*ЗАДАНИЕ:*
Пожалуйста, перепишите отрывок о Розанове и Мережковском, начиная со слов «Историкам литературы и» и заканчивая словами «речь непризнанного пророка.». Поменяйте в нём «непризнанного пророка» на «непонятого пророка».

*ФРАГМЕНТ ТЕКСТА:*
Историкам литературы и общественной мысли еще предстоит уточнить степень интеллектуального или энергетического влияния «новопутейцев» на нагнетание революционной ситуации в стране, но послереволюционная исповедь Мережковского свидетельствует о глубоком разочаровании в собственных дореволюционных идеях («Наша скорбь — „Апокалипсис наших дней“»{544}). Время заставило Мережковского прислушаться к Розанову, к своему литературному врагу, который после своей смерти оказывается в глазах Мережковского «великим религиозным мыслителем нашего времени»{545}. «Нам кажется, что это пожар социальный. Нет, не только: за громовою бурей общественной — тихая буря пола; под сверкающим огнем социальным — темные лучи полового радия»{546}, — повторяя розановские идеи, Мережковский соглашается с ними, признавая в словах Розанова сбивчивую речь непризнанного пророка.
Последняя книга Василия Розанова впервые употребила термин «Апокалипсис» в отношении русской революции — и именно в понимании значения Апокалипсиса ранее расходились взгляды двух мыслителей. Апокалипсис соблазнителен для Мережковского, он и есть то самое Царство Святого Духа, последующее за Царством Отца — древними религиями — и Царством Сына — христианством. Идея конца мира, преображения всего света, гибели человечества и гибели богов близка Мережковскому; ему был неведом страх перед концом цивилизации, он, как истинный сын европейского духа, верил в новые земли и новые времена. Апокалипсис — последняя книга Библии — пророчит о Страшном Суде, о конце мира, о воскрешении мертвых, без которого линейное христианство не имело бы вектора. Деятельному Мережковскому и нужен был в Апокалипсисе этот самый вектор, направление движения.
Розанов, напротив, выводит книгу Апокалипсиса за пределы христианства, приравнивая ее к текстам древних космологических религий — да, собственно говоря, православная церковь эту книгу как бы и не замечает. Апокалипсис — сектантская книга, книга для тех, кто все время думает о смерти. Розанов не верит в жизнь после смерти, а значит, не верит и в Воскресение, вообще в преображение здешней природы; эта природа — вечна. Розанов держится за быт, за церковь, за здешнюю жизнь; мир не конечен для Розанова. Гибели всей жизненной среды Розанов представить себе не может — для него, как для египтянина, воскресение мертвых невозможно без воскресения его быта. Человек не живет без всего того, что наполняет его жизненную среду.
Свидетель российского Апокалипсиса, Розанов с ужасом понимает, что преображение России, перемена одежд, метаморфоза всей жизненной среды возможны. Смерть — рядом, и смерть становится единственной ценностью, не подверженной адовой мимикрии. Рядом со смертью — Иисус Христос, который «пригодился» Розанову, чтобы «провести» писателя через Апокалипсис. Гибель мира делает Розанова христианином, а Мережковского — поклонником Розанова, неистово утверждавшего, что Апокалипсис можно было остановить.
В 1927 году Максим Горький в письме к Михаилу Пришвину назовет сочинения Розанова «противопожарной литературой»{547}.

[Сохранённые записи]
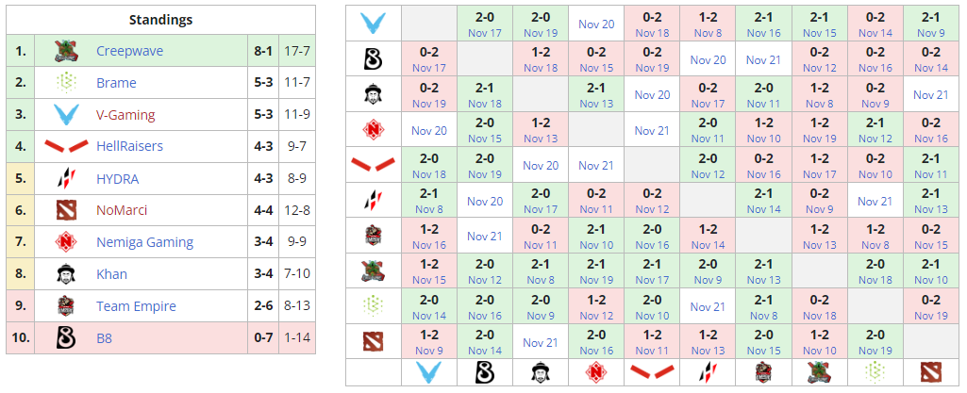Open the NoMarci team name link
967x393 pixels.
click(122, 210)
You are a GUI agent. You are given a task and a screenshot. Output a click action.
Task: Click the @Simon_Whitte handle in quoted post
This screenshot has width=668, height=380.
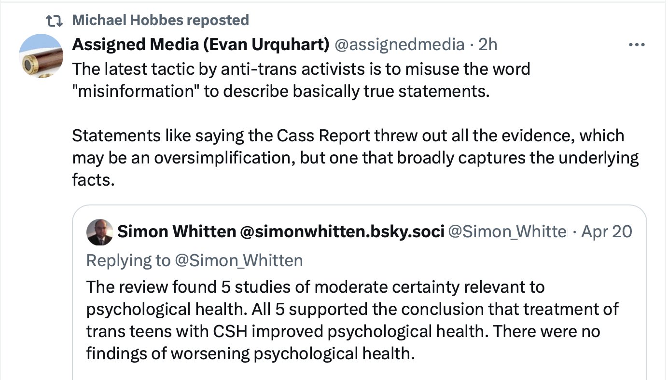(x=508, y=232)
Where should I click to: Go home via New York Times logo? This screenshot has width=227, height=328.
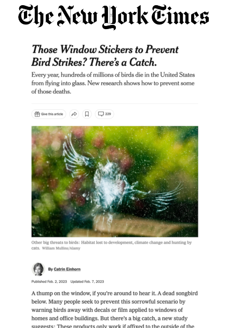click(113, 17)
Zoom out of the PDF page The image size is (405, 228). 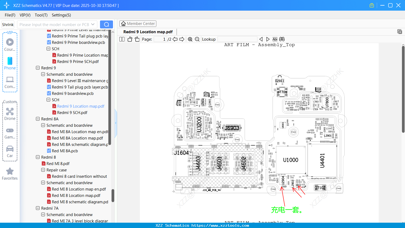(197, 39)
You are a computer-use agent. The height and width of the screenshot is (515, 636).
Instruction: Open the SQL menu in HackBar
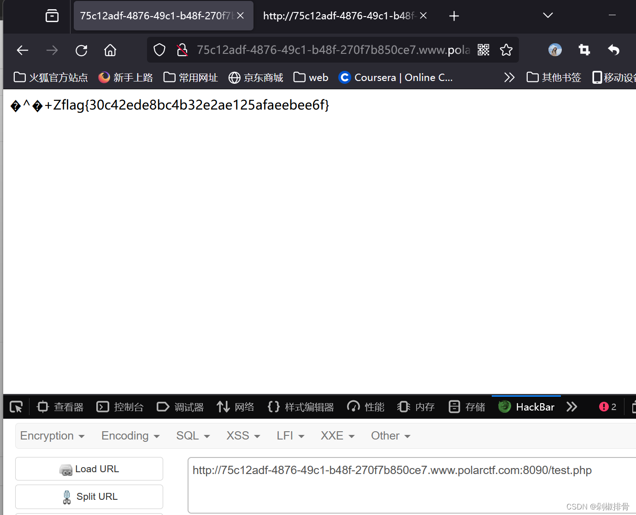click(193, 435)

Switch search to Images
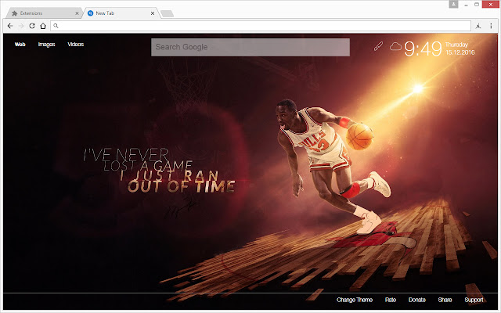pos(46,45)
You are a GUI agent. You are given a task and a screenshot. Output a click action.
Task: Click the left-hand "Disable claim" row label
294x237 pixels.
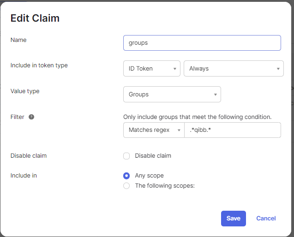pyautogui.click(x=29, y=156)
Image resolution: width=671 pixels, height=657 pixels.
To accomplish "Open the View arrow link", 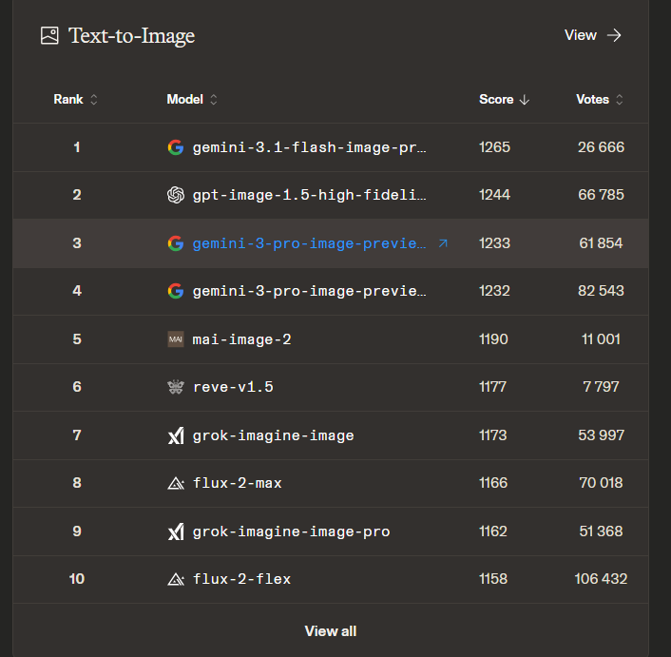I will (593, 35).
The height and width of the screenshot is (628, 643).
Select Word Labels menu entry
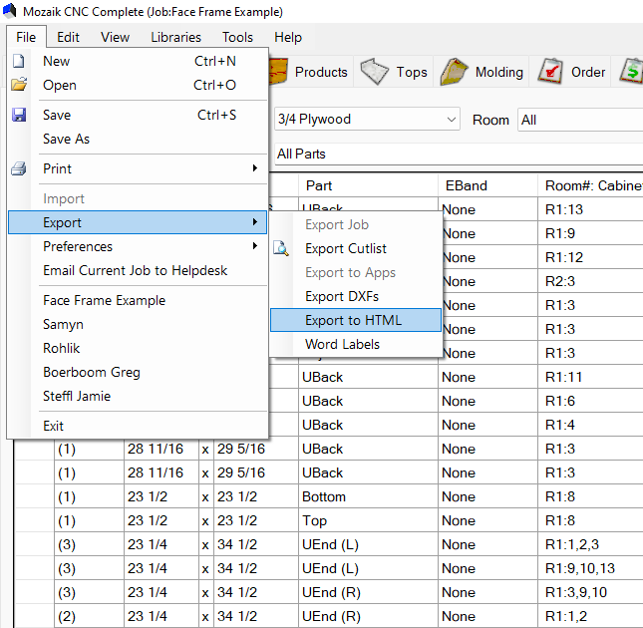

*ОТВЕТ:*
Историкам литературы и общественной мысли еще предстоит уточнить степень интеллектуального или энергетического влияния «новопутейцев» на нагнетание революционной ситуации в стране, но послереволюционная исповедь Мережковского свидетельствует о глубоком разочаровании в собственных дореволюционных идеях («Наша скорбь — „Апокалипсис наших дней“»{544}). Время заставило Мережковского прислушаться к Розанову, к своему литературному врагу, который после своей смерти оказывается в глазах Мережковского «великим религиозным мыслителем нашего времени»{545}. «Нам кажется, что это пожар социальный. Нет, не только: за громовою бурей общественной — тихая буря пола; под сверкающим огнем социальным — темные лучи полового радия»{546}, — повторяя розановские идеи, Мережковский соглашается с ними, признавая в словах Розанова сбивчивую речь непонятого пророка.